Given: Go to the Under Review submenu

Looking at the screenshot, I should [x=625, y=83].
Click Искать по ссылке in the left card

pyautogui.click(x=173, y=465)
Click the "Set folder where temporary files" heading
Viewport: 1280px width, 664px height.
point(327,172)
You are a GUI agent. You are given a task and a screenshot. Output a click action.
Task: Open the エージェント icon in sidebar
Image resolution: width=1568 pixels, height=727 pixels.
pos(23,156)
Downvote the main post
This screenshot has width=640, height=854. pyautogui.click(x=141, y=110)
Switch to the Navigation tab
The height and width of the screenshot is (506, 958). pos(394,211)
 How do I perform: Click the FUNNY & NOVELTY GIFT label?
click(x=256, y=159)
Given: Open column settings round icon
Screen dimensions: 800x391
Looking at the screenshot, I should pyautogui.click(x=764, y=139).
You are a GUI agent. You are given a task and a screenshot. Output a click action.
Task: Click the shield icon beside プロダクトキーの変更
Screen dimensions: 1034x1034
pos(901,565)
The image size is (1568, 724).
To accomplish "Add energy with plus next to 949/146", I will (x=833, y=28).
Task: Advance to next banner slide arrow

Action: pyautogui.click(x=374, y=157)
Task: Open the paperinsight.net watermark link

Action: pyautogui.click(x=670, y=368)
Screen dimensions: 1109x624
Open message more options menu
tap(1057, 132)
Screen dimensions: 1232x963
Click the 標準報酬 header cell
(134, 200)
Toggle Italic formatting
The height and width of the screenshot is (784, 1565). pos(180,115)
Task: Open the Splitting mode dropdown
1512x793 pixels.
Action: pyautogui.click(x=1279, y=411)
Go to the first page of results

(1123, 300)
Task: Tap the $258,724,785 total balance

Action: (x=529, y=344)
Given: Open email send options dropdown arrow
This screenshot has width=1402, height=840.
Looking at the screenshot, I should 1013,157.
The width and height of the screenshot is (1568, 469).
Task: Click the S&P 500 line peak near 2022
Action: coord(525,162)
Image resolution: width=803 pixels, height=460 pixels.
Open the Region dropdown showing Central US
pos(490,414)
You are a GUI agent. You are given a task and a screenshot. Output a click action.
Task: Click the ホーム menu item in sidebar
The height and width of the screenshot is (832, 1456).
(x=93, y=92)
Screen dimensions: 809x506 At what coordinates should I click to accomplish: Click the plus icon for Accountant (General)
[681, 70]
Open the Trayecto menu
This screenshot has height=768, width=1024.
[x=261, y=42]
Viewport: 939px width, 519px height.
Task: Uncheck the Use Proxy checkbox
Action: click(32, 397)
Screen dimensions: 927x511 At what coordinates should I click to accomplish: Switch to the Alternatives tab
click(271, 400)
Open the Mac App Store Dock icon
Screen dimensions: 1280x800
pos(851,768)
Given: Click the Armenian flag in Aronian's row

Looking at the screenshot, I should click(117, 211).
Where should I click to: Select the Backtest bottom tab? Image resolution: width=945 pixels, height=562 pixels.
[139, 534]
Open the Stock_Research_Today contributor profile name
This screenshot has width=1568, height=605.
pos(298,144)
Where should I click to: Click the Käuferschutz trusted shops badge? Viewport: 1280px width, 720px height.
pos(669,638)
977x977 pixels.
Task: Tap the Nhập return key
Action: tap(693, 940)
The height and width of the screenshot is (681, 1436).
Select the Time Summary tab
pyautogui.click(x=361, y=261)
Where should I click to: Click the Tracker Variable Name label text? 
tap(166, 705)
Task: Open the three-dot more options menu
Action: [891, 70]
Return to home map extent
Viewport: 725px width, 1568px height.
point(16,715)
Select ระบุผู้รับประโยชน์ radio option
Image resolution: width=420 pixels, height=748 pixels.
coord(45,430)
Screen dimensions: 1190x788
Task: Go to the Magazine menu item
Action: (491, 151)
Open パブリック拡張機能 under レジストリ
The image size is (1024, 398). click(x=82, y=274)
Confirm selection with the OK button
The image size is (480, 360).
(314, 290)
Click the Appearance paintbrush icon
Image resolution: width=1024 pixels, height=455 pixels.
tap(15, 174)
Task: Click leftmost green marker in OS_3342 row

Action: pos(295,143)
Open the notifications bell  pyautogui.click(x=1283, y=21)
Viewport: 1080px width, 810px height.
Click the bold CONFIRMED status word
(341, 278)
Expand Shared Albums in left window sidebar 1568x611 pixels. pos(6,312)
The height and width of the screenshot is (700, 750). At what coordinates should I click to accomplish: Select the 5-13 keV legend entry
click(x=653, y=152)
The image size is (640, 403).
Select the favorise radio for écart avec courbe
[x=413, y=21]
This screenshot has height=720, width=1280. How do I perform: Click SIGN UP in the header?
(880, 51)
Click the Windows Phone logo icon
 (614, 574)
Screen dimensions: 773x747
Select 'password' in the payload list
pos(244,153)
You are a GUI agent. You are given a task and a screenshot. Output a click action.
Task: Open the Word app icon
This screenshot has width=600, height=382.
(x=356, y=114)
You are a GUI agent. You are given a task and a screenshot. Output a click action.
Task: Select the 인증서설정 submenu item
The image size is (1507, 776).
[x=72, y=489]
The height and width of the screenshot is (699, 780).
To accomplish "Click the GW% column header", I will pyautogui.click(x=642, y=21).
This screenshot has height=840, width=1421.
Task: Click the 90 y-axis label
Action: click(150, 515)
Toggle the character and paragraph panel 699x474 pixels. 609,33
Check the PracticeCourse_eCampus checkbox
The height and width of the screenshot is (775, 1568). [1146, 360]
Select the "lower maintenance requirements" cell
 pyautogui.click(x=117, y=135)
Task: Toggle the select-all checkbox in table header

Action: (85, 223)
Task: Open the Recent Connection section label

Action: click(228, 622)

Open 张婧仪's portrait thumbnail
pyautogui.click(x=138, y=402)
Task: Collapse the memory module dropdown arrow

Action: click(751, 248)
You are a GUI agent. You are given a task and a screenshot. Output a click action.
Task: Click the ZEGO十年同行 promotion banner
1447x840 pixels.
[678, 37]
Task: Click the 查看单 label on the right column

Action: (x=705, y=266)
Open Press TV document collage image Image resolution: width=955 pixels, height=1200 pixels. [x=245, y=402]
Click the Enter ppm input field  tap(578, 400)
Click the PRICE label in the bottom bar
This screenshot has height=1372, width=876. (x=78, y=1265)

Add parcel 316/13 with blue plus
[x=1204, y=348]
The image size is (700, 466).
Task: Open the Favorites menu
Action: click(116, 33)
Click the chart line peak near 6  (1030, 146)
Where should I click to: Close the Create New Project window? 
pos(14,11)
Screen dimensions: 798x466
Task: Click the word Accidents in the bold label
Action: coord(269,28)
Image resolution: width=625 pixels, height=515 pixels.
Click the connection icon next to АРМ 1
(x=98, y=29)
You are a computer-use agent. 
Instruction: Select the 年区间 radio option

_ _ _ _

- ASSIGNMENT
Tell how many lines in the material above have the string "sidebar", using only the number.

- RESPONSE
3